"Ich glaube, Merkel wird Klimakanzlerin"
4. August 2019Deutsche Welle: Was hat die aktuelle Debatte über eine CO2-Steuer in Deutschland politisch ausgelöst?
Christoph M. Schmidt: Das Klimakabinett der Bundesregierung hat einen klaren Fahrplan bekommen. Im Zentrum möglicher Maßnahmen steht die Bepreisung von Kohlendioxid. Wenn Deutschland diesen Weg geht, dann hat das auch international viel Gewicht.

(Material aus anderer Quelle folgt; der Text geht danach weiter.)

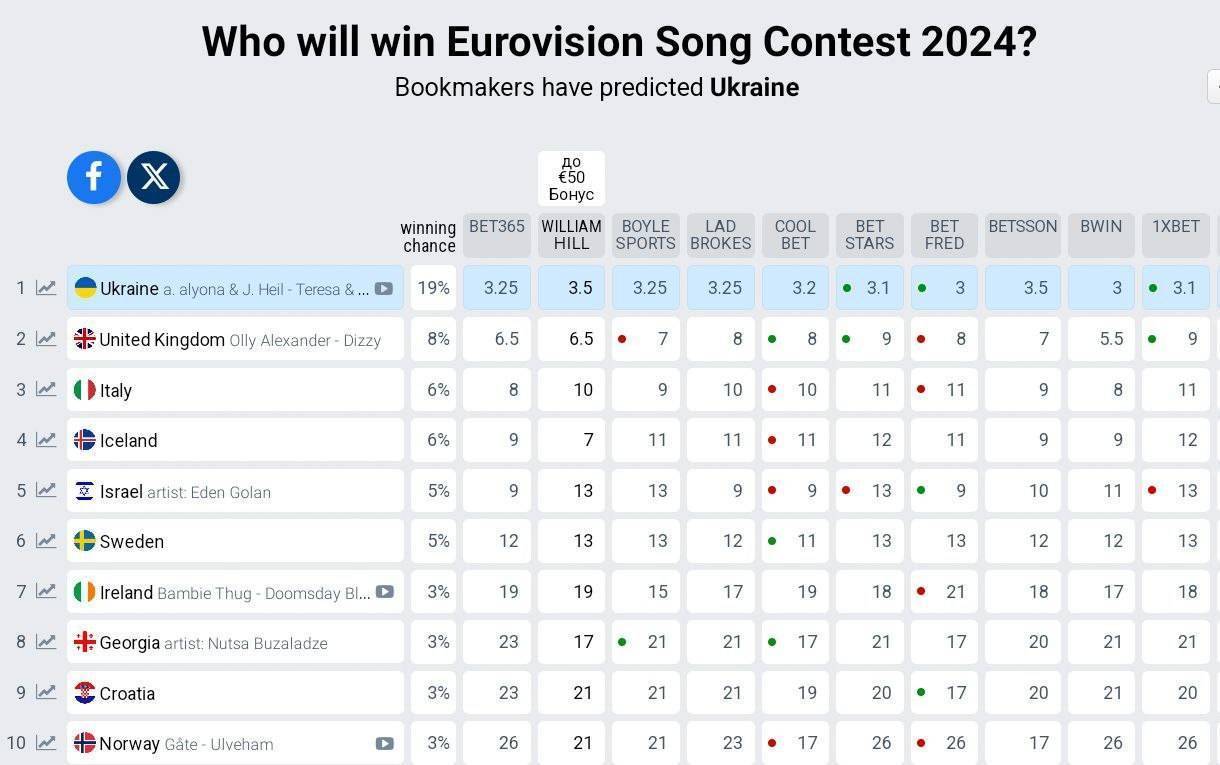Play Ireland's Doomsday Blue video icon

[384, 592]
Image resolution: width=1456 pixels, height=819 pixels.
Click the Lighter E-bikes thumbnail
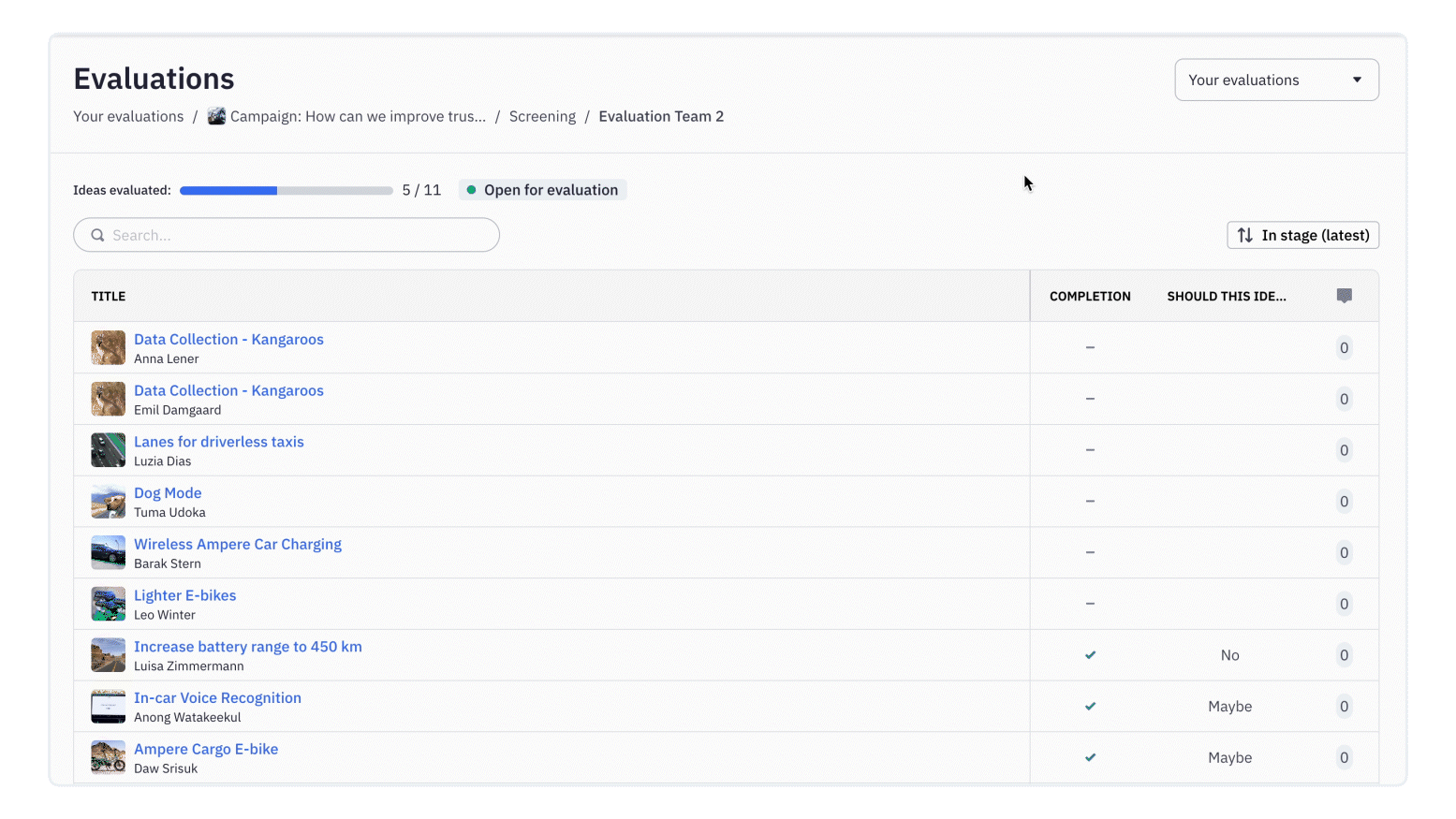[x=108, y=604]
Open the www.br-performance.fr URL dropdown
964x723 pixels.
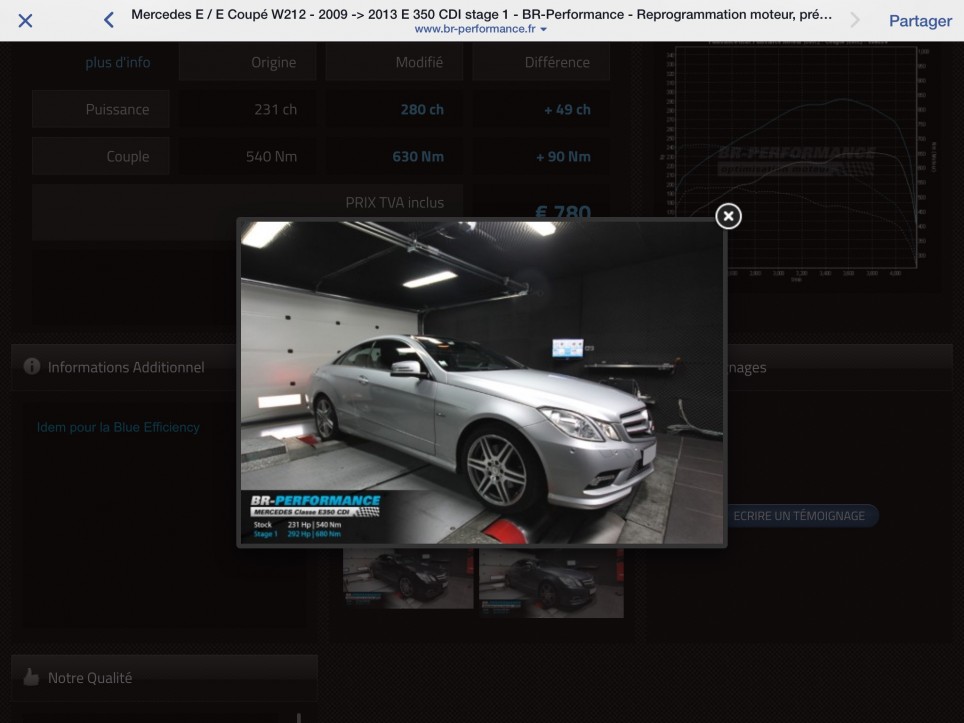click(481, 30)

Unterstützen Sie diese Forderung?
Ja. Die Bewegung Fridays for Future sagt: Wir wollen einen Preis in den Mittelpunkt stellen. Das ist genau der richtige Weg. Das ist ein sehr nüchternes, rationales Vorgehen, um eine Herzensangelegenheit, ein emotional wichtiges Thema, umzusetzen. Das macht mir Hoffnung.
Wie ließe sich eine solche CO2-Steuer in die Praxis umsetzen?
Es ist sinnvoll, mit einem Konzept anzutreten, bei dem man sanfter einsteigt, mit dem klaren Ziel, dann auch den richtigen Preis zu finden. Es geht darum zu zeigen, dass es funktioniert und nicht gleich die ganze Welt zusammenbricht. Durch eine einheitliche Bepreisung von CO2 würde die Einsparung von Emissionen am kostengünstigsten gestaltet, alle anderen Vorgehensweisen sind teurer. Aus der Angst heraus, dass man den Wählern das nicht erklären kann, die teure Alternative zu wählen, das wäre der falsche Weg.
Warum tut sich die Politik der CO2-Steuer so schwer?
Die Politik müsste das Thema selbst umarmen. Alles, was man selbst glaubt, kann man auch gut erklären. Einen einfachen Weg, die Steuer einzuführen und einen Preis auszurufen, gibt es nicht. Wir brauchen eine Menge zusätzlicher flankierender Maßnahmen.
Wie wahrscheinlich ist die Einführung einer solchen CO2 Steuer?
Sie ist wahrscheinlicher geworden, aber nicht sicher. Es wird eine Bepreisung geben, aber ob die dann glaubwürdig ist, das ist dann eine andere Frage.
Wird Angela Merkel doch noch Klimakanzlerin?
Ich glaube ja. Die Hoffnung ist da.
Die Fragen stellte Astrid Prange.
Der Wirtschaftsweise Christoph M. Schmidt ist Vorsitzender des Sachverständigenrates zur Begutachtung der gesamtwirtschaftlichen Entwicklung. Er ist Präsident des RWI - Leibniz-Institut für Wirtschaftsforschung in Essen und Professor für Wirtschaftspolitik und angewandte Ökonometrie an der Ruhr-Universität Bochum.